Il y a des absences qui d’observent tout de suite, et qui parlent à l’opinion, autant qu’elles interrogent les consciences. Celle de Pierre Mamboundou en fait partie, pas parce qu’il était au pouvoir, mais parce qu’il tenait une place que peu acceptent d’occuper : celle de la critique sans posture, de l’opposition qui parle au pays plus qu’au camp.
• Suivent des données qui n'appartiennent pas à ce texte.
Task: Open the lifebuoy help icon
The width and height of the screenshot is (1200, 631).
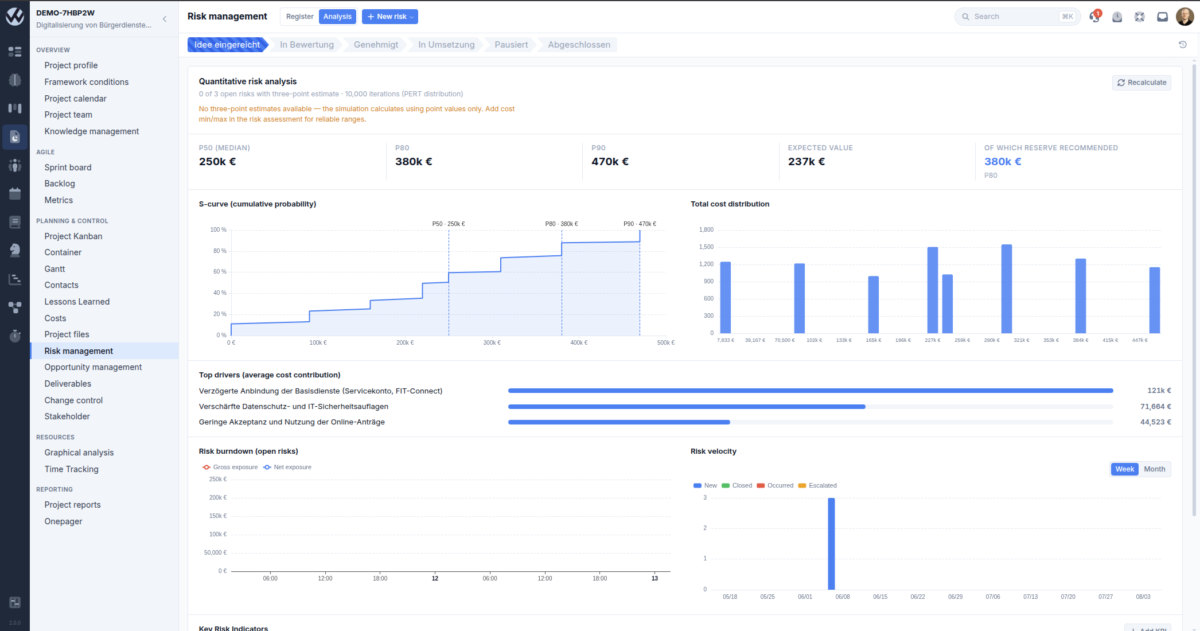Action: click(1140, 16)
Un Homme d’État, pas juste un chef d’opposition
Qu’on l’aime ou qu’on ne l’aime pas, Pierre Mamboundou a incarné l’idée que l’opposition n’est pas un métier de blocage. Il a contesté, mobilisé et il en a payé le prix politique. Mais il a aussi accepté de discuter, de signer des accords, cas de la co-gestion de la mairie de Port-Gentil, quand il pensait que ça faisait avancer la cause de la cité. Il a pris partie pour la défense de la souveraineté gabonaise sur l’île mbanié, une façon d’affirmer son nationalisme.
C’est ça qui faisait la différence entre un opposant et un d’État : la capacité à voir au-delà du prochain cycle électoral.Il ne confondait pas « être contre le pouvoir » et « être contre le pays ». Et dans un contexte où cette confusion est courante, c’est rare et ça coûte.
Une voix critique qui refusait le bruit pour le bruit
Sa parole portait parce qu’elle était adossée à une lecture du réel. L’Homme connaissait les dossiers, il citait les chiffres, nommait les responsabilités.
Pas de procès d’intention gratuits pour délit de faciès, pas de slogans creux. Quand il attaquait, c’était sur des points précis. Quand il proposait, c’était sur un mécanisme concret.
Cette exigence a élevé le niveau du débat. Elle a forcé le pouvoir à répondre sur le fond, pas juste à communiquer. Et elle a donné à l’opposition une crédibilité qu’elle n’a pas toujours aujourd’hui.
L’Homme manquera longtemps à la politique gabonaise, parce qu’il était multidirectionnel et pluridisciplinaire.
1/ Il portait une mémoire sans rancune*Ceux qui ont vécu la transition politique des années 90 savent que garder la mémoire sans en faire une arme, c’est difficile, mais L’Homme y arrivait.
2/ Il tenait un discours de responsabilité
Il ne disait pas aux gens ce qu’ils voulaient entendre pour être applaudi. Il disait ce qu’il pensait nécessaire pour que le pays tienne.
3/ Il faisait exister une opposition lisible
Dans un paysage politique fragmenté, il était une boussole. On pouvait ne pas être d’accord, mais on savait de quoi il parlait.
Son absence pose une question simple à la classe politique : qui parle au pays, et pas juste à sa base ? Qui accepte de perdre sur une séquence pour gagner sur une trajectoire ? Qui est capable de critiquer sans détruire la possibilité de gouverner après ?
Pierre Mamboundou a laissé des exigences et montrait que tu pouvais être adversaire politique sans être un adversaire national Et la critique gagne quand elle s’accompagne d’une proposition vérifiable.
Aujourd’hui, certains brillent par la parole, peu acceptent la discipline de la preuve et de la responsabilité qui allait avec la sienne.
C’est pour ça que le vide se sent, pas parce qu’il est irremplaçable en tant que personne, mais parce que la fonction qu’il occupait est encore vacance.
La vraie question maintenant
Est-ce qu’il y a encore de la place dans la politique gabonaise pour une voix critique qui lit les dossiers, et qui parle au pays plutôt qu’au camp ?
Si oui, son héritage continue, si non, il manquera encore pour longtemps au pays.
Dans la situation actuelle, est-il possible de faire de l’opposition sans éveiller les réminiscences de l’action publique ? Une question qui vaut son pesant d’or dans un environnement des plus suspicieux où la classe politique change de position sans forcément se renouveler.